Data extract:

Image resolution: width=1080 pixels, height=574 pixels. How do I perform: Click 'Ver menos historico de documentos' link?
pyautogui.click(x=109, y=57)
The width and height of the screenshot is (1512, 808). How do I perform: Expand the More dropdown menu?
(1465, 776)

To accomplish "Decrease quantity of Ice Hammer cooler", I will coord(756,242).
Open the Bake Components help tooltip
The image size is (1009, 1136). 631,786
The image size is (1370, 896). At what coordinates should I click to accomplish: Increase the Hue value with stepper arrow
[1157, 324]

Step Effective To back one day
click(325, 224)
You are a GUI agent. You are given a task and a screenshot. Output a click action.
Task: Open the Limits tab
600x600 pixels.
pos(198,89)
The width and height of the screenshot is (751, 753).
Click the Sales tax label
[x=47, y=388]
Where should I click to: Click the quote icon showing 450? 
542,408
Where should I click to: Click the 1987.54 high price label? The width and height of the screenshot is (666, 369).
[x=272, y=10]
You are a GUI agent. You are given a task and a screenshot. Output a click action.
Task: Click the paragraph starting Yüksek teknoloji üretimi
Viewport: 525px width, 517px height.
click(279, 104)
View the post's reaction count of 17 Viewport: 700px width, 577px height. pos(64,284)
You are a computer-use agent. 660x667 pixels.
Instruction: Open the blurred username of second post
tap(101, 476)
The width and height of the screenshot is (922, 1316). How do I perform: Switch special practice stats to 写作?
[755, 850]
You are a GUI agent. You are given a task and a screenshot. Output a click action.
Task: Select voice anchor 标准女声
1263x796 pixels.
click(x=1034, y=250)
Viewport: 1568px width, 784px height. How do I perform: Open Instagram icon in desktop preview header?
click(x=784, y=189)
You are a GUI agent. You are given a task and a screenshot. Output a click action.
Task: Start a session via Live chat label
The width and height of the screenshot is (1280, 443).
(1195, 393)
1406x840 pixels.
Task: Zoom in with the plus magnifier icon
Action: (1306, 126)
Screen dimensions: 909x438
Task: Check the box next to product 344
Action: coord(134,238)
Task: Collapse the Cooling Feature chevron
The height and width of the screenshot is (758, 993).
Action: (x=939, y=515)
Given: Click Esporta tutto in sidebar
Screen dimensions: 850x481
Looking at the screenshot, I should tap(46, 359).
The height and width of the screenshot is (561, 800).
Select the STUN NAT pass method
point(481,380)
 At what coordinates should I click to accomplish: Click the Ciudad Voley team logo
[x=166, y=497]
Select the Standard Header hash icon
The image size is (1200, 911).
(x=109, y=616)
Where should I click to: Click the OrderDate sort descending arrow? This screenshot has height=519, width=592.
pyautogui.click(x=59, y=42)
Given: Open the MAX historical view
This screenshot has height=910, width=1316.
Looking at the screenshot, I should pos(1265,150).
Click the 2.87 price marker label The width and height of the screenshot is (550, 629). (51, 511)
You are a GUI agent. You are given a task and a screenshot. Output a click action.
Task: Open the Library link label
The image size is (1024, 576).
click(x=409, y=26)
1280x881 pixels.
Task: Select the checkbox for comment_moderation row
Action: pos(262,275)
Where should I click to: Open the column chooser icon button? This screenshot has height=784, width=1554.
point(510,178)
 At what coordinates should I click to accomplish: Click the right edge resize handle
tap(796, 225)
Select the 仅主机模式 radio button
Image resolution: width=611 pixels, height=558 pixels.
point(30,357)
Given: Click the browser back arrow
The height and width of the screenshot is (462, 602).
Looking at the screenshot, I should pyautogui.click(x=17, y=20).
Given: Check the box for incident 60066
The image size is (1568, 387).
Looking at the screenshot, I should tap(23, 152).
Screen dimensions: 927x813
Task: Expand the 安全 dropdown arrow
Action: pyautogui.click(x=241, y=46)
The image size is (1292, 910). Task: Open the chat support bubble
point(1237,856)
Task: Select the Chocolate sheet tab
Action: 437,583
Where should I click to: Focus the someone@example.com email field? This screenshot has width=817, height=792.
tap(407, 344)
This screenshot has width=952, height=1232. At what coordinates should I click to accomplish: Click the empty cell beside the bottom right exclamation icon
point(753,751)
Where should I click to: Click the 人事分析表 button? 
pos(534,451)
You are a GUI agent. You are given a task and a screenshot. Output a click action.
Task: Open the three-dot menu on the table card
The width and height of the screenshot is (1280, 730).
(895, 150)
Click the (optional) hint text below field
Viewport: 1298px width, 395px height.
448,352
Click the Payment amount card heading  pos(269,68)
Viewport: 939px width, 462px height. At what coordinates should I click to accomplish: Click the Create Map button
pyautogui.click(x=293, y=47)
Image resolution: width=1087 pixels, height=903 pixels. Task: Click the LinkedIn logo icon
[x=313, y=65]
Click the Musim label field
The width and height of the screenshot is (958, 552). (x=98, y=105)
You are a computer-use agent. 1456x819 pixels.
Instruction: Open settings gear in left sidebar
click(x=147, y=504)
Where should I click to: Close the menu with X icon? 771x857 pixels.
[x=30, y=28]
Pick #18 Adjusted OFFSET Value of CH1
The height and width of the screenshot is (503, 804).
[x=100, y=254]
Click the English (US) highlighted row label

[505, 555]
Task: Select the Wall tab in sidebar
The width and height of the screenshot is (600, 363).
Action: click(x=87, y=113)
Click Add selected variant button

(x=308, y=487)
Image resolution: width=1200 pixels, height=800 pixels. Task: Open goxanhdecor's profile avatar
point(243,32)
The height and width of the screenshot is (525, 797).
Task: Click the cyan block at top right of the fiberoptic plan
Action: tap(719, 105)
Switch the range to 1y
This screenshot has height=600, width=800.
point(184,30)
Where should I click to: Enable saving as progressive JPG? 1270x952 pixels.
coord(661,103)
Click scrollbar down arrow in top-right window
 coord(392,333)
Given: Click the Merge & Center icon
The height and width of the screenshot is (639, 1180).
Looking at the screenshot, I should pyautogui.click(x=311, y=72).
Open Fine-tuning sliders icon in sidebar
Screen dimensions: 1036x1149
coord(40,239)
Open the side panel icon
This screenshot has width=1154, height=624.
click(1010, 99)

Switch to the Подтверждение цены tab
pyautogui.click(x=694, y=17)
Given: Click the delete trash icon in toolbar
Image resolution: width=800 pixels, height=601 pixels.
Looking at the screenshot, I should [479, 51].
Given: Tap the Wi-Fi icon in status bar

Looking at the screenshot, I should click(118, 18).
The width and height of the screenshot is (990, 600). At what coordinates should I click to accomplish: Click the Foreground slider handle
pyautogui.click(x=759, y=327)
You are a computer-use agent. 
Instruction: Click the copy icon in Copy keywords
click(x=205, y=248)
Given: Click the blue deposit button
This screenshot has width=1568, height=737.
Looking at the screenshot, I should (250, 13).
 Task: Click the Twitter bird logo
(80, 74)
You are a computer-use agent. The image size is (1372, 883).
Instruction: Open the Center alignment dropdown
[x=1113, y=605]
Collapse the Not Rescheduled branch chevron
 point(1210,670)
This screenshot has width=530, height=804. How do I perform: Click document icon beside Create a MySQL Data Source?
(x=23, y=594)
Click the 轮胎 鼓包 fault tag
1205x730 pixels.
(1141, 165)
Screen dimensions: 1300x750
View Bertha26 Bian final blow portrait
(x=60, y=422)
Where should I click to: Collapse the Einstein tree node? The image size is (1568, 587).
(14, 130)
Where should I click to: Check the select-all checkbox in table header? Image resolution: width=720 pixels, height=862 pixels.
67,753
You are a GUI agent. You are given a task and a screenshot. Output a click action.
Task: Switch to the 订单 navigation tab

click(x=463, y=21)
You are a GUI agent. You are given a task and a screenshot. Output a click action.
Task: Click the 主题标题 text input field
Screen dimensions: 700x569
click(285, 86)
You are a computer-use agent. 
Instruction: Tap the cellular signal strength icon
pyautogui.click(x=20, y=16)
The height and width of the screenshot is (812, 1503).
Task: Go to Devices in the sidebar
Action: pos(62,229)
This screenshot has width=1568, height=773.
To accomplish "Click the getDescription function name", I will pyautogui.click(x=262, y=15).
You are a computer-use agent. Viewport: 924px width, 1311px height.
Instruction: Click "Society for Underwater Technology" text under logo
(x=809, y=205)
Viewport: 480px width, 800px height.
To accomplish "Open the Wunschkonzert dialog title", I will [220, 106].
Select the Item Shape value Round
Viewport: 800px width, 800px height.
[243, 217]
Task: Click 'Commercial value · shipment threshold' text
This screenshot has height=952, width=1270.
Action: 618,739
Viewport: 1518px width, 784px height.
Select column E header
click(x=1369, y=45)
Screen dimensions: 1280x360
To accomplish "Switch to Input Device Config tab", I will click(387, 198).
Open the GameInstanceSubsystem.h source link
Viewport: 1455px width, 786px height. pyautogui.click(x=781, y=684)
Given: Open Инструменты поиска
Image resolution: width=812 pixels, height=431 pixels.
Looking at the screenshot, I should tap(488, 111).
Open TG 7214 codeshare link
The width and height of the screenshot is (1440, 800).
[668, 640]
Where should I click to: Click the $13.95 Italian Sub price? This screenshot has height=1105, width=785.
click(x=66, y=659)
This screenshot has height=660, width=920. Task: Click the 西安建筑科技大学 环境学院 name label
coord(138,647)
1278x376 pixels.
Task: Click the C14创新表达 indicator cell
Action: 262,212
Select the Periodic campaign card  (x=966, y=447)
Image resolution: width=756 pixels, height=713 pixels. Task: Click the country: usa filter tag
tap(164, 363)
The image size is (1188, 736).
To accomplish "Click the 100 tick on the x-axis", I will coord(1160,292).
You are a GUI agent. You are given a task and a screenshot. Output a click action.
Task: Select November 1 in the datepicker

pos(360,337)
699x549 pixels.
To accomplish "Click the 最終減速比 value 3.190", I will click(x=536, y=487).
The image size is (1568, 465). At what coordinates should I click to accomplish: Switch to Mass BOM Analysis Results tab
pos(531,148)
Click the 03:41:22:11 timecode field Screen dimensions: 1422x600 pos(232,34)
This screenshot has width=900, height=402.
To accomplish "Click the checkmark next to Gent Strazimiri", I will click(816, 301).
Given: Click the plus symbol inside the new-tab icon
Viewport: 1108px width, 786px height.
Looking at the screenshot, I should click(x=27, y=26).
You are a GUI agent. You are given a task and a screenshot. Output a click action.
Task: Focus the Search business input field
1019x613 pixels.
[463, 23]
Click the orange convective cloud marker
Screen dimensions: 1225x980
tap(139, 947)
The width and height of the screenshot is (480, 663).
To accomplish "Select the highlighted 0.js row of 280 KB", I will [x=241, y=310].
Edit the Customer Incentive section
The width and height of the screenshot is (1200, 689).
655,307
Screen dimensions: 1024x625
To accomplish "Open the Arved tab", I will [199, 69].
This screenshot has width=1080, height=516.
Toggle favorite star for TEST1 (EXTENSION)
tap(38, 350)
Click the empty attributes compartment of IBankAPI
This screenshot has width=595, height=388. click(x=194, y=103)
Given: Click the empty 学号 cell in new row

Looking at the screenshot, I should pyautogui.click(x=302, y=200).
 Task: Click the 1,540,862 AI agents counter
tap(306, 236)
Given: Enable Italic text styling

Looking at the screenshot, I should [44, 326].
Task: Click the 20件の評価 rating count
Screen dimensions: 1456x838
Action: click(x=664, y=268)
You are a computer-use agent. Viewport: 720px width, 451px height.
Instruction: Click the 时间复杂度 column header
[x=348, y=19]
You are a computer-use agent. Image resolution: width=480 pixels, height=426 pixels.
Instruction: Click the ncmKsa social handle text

The problem: The entries above hold the needed span. Transcribe exactly the lines from the one with "Select column E header" to the one with "Open TG 7214 codeshare link", both included.

Task result:
Select column E header
click(x=1369, y=45)
Screen dimensions: 1280x360
To accomplish "Switch to Input Device Config tab", I will click(387, 198).
Open the GameInstanceSubsystem.h source link
Viewport: 1455px width, 786px height. pyautogui.click(x=781, y=684)
Given: Open Инструменты поиска
Image resolution: width=812 pixels, height=431 pixels.
Looking at the screenshot, I should tap(488, 111).
Open TG 7214 codeshare link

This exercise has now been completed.